* PROBLEM: Copy the data word for word, beginning at the line that contains "Identify the location" and stopping after the line that contains "In order to click on selected-wallpaper-frame".

+++++

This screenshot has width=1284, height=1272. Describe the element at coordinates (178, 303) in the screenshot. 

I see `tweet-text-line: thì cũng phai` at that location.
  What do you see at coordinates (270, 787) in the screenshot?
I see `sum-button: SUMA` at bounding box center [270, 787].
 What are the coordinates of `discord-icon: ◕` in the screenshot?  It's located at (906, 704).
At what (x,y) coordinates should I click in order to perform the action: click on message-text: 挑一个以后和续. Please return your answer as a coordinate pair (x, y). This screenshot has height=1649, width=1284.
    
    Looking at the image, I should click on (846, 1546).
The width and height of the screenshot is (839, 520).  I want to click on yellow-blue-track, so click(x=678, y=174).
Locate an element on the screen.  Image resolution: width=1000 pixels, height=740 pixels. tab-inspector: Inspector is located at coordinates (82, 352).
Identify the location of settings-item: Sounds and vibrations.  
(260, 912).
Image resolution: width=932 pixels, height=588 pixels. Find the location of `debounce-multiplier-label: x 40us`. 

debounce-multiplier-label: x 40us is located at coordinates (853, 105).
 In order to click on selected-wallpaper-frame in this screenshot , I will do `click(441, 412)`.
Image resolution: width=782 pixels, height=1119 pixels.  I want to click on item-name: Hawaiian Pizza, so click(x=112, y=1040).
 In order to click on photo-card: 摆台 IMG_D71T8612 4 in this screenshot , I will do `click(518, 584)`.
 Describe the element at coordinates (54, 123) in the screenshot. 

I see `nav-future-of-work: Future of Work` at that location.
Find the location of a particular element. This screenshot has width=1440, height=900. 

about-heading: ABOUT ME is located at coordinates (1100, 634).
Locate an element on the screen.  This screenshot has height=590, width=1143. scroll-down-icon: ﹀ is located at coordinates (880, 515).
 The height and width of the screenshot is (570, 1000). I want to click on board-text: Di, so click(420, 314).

+++++

* SOLUTION TO THIS PROBLEM:
Identify the location of settings-item: Sounds and vibrations.  
(260, 912).
Image resolution: width=932 pixels, height=588 pixels. Find the location of `debounce-multiplier-label: x 40us`. 

debounce-multiplier-label: x 40us is located at coordinates (853, 105).
 In order to click on selected-wallpaper-frame in this screenshot , I will do `click(441, 412)`.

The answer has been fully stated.